Giving the BCom program a cursory glance, it seems that after three to four years, you are given a piece of paper stating that you are now a proud double major in ‘writing’ and ‘recitation,’ with a concentration in ‘following instructions.’ In fact, I have overheard students from both Management and other faculties cynically refer to the BCom program as more of a vocational school for today’s apprenticeships than an actual university-level education.
To be honest, I fell trap to this very aspect, initially joining McGill because it apparently had a great finance-specific program and was internationally renowned by employers. Having been sorely disappointed, however, in what I was getting out of a semester full of finance classes (because who really needs a life outside CAPM regressions?), I decided to be radically explorative this semester and try new things. Which for me, being ever the adventurer, meant taking Applied Investments and a – wait for it – a Leadership class (gasp). Both classes pleasantly surprised me by demonstrating that the essence of management involves using more than just one aspect of business. It’s not just a math, nor a science, or even an art for that matter. It’s not finance, or marketing, or accounting. Instead, it’s a unique blend which is this program’s greatest potential.
In its current state, the programs offered operate as silos under the Desautels umbrella. For example, the finance stars focus only on banking, corporate finance, and capital markets theory, the accounting students focus only on IFRS rules and regulations, and so on. Furthermore, the attempt at building a base of knowledge via the mandatory cross-sectional core courses only encourages students to seek their own field faster, rather than tie a common thread between them all. For instance, with an average grade of 50% on the Introduction to Financial Accounting midterm, who would ever want to explore it further apart from the hardiest of accountants?

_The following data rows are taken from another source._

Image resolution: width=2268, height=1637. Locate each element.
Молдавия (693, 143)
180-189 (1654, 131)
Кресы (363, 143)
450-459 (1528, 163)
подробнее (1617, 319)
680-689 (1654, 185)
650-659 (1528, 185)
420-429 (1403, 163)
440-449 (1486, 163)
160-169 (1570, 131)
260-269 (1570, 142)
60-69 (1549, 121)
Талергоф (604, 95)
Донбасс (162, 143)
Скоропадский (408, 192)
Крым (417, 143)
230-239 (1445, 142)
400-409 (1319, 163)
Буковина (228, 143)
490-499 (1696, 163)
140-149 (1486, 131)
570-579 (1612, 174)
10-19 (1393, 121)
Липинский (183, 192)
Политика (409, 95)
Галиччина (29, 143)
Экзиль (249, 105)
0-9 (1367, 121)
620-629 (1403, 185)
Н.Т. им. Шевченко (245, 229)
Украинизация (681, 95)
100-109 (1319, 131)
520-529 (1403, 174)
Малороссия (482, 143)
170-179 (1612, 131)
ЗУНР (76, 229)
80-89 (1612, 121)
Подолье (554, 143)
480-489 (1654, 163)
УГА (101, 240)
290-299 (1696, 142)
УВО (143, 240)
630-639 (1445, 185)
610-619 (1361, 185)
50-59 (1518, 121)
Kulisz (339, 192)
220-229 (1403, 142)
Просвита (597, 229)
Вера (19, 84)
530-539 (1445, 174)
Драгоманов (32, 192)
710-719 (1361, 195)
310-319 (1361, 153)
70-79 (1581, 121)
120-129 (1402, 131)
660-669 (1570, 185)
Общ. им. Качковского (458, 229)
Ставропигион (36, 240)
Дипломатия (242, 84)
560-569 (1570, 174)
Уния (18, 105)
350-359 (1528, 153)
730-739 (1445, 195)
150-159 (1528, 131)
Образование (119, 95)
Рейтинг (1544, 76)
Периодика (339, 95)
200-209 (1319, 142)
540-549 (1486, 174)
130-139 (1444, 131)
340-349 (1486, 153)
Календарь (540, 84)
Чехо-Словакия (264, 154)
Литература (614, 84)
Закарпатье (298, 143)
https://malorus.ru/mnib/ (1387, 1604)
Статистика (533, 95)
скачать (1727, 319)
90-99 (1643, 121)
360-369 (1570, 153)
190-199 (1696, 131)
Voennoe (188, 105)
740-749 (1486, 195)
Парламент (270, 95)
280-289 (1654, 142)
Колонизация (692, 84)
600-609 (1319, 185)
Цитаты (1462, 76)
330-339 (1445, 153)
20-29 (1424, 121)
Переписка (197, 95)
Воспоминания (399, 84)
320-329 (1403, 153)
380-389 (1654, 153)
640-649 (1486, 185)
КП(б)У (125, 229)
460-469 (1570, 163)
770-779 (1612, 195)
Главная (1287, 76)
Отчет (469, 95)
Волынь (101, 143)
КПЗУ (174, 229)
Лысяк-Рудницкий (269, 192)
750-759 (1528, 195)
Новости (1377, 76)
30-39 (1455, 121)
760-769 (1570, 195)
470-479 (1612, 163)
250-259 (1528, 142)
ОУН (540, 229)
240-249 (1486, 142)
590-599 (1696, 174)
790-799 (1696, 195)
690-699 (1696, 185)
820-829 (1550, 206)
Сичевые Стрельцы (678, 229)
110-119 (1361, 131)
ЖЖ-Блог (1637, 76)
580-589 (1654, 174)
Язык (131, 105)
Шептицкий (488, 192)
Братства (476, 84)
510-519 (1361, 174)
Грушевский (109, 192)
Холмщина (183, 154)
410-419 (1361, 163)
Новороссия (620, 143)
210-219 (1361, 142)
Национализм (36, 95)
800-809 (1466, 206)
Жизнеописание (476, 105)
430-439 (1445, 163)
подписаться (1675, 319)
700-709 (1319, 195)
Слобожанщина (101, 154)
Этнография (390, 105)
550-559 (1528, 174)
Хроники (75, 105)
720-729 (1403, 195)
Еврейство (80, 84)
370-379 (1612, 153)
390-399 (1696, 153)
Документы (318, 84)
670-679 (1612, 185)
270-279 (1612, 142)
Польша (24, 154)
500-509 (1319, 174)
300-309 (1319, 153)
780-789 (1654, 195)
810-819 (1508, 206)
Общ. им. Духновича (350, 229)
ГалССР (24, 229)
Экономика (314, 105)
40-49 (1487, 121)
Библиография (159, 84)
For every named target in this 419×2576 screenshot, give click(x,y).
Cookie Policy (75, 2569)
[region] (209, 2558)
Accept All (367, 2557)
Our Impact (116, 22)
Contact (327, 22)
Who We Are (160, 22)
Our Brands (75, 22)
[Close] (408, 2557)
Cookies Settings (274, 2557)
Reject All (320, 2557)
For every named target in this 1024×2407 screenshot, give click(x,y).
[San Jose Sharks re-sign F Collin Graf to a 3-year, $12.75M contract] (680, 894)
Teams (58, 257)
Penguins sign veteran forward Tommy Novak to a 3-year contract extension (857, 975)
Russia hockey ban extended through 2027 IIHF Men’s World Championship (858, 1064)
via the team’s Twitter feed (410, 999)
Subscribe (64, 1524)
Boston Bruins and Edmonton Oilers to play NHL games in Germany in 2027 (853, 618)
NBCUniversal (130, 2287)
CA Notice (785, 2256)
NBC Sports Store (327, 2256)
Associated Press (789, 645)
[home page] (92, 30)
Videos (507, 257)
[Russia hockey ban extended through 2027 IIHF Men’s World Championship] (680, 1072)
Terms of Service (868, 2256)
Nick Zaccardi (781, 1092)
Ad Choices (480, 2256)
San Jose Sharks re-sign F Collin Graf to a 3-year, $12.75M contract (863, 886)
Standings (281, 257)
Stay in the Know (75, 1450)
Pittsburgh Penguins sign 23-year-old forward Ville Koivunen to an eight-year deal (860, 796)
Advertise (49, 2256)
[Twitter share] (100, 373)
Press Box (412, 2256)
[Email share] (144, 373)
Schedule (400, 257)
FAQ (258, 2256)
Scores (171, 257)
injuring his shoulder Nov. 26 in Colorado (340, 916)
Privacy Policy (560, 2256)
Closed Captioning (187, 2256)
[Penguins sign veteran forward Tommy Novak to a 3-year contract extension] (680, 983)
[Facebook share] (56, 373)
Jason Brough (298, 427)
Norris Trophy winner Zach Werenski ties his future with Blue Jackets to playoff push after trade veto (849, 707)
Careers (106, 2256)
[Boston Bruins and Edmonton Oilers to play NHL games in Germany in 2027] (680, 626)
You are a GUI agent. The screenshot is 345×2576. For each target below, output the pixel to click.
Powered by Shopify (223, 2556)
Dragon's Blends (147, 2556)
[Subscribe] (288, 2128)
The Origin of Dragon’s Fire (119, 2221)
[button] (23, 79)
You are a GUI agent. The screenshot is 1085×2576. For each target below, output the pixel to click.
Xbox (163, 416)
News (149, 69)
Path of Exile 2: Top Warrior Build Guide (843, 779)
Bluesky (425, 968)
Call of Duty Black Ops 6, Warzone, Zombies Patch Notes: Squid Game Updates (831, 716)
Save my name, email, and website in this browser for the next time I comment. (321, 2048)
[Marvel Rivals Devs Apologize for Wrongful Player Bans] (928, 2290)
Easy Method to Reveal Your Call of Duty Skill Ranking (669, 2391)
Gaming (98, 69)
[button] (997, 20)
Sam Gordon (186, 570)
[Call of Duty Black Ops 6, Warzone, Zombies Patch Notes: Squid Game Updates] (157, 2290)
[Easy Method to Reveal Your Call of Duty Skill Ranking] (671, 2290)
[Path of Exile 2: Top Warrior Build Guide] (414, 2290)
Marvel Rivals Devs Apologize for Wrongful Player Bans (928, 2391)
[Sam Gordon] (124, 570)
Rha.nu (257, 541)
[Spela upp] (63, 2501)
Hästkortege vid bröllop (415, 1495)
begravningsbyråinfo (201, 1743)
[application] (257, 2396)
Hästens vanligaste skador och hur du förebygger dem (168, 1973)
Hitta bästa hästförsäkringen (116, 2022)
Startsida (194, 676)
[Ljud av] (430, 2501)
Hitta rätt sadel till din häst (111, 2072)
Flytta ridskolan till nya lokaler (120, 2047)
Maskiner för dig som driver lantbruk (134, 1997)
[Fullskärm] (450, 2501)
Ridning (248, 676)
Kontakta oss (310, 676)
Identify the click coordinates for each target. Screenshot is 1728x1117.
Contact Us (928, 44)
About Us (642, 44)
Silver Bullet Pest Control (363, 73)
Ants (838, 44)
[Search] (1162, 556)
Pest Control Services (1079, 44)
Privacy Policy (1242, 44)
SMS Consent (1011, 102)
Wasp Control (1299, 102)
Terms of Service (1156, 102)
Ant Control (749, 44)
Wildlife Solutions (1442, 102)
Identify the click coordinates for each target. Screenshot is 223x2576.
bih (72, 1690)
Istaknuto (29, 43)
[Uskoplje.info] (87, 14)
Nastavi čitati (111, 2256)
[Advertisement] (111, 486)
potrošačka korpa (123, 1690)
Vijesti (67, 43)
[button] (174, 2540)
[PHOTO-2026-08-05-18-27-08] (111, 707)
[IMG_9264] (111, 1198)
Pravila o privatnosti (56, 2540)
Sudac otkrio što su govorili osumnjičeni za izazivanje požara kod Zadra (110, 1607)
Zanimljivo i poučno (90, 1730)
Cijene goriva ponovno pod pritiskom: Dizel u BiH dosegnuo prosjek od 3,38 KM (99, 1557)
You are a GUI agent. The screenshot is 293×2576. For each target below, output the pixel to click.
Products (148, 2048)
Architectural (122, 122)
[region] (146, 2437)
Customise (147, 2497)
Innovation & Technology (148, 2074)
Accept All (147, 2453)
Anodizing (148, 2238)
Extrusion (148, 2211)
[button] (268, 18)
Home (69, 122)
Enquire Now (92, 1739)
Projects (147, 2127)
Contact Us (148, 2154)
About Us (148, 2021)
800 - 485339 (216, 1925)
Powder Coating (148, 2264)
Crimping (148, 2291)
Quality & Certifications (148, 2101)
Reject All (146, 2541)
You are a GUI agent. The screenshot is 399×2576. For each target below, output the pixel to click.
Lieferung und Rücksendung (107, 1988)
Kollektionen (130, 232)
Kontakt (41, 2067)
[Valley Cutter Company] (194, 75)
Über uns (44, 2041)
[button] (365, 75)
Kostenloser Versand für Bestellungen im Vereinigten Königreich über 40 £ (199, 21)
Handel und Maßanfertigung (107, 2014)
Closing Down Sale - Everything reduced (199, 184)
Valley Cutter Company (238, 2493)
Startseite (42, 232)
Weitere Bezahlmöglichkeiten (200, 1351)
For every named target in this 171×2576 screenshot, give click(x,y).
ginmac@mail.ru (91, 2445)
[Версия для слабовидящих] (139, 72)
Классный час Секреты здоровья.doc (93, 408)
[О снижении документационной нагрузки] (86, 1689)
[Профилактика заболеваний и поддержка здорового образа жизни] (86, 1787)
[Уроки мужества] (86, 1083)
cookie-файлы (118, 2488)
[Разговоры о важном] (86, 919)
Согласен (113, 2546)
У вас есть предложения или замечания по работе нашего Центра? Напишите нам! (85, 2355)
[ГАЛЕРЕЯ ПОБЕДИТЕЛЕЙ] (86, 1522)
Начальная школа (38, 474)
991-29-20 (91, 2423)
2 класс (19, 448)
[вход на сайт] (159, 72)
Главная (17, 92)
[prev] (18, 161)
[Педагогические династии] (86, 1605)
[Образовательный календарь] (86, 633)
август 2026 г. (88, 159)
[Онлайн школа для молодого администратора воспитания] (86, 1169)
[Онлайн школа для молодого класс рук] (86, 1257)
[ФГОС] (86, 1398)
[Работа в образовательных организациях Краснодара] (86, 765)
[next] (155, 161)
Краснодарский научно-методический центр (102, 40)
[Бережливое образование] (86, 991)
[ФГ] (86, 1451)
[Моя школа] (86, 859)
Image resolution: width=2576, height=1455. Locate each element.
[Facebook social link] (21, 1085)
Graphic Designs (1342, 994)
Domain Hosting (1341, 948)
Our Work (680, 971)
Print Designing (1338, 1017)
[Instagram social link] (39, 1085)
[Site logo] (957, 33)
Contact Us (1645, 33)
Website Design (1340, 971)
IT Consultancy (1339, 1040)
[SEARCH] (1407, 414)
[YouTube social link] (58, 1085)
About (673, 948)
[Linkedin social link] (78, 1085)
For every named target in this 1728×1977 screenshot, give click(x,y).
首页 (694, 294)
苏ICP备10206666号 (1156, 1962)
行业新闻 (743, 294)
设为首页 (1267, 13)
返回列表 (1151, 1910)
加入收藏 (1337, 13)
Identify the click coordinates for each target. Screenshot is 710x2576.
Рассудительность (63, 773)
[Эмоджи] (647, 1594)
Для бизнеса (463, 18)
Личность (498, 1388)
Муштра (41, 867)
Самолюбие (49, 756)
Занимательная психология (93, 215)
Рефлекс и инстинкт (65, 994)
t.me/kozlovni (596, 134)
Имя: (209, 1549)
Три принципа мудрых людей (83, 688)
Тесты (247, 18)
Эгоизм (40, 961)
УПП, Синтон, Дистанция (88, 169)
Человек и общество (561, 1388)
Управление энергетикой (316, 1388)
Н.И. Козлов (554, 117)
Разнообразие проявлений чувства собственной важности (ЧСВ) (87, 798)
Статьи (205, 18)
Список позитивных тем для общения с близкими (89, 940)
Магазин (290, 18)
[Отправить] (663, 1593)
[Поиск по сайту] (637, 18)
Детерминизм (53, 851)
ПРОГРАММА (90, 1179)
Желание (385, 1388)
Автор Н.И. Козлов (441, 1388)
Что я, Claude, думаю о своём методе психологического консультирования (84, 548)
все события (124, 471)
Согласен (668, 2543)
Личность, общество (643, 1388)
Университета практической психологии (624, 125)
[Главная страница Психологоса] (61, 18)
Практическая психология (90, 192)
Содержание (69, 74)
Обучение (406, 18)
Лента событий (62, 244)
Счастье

That said, there are a few rare gems that I’ve managed to find in my own finance field. Over the past four weeks, both Applied Investments and Leadership have explored a side of management that I’ve never experienced before. From day one of Applied Investments, the professor deliberately avoided theory (or even the actual management of a portfolio), and instead focused on the approach one should take to finance and markets in general, as well as recommended readings like The Ascent of Money and Moneyball. We were told that a good finance practitioner (if not people in general) should always be well-versed not only in finance but also in conceptual subjects like philosophy and physics.
The Leadership class offers even more. It allows students to discuss the concept of management with leaders in the business world . This is where the essence comes out—opportunities where you can sit down and actually understand how it all fits together—outside the picturesque world of academia. This offers the greatest value; not memorizing some set of equations to apply when the information is neatly presented in one paragraph. By listening to and researching the speakers, students gain a sense of how all the core courses mesh together, how a manager has to consider not just finance, marketing, or information systems, but how to juggle it all while dealing with people.
Ultimately, management is the art, science, and math of working with people. It borrows the curiosity to seek out problems from science, the rigor and persistence of dealing with abstracts from math, and a consideration of more than the current state from the arts. Would it not therefore be vastly superior to build this thread into the entire program? Rather than relegate such value to one silo of courses, why not ingrain these fundamentals in accounting, marketing, and finance classes?
So, at the end of the day, I encourage you all to take what is there for you, go outside the classroom and integrate it all into one giant, messy environment, because that’s what it’s like out there; not the clean, multiple-choice exam waiting for you in a few weeks. If Desautels really wants to say “Beyond Business As Usual” with conviction, they should build this vision of a holistic view to problems into the everyday core classes. It won’t be easy, but anything of real value rarely is.
The views expressed in this opinion piece are the author’s own and do not necessarily represent those of The Bull & Bear.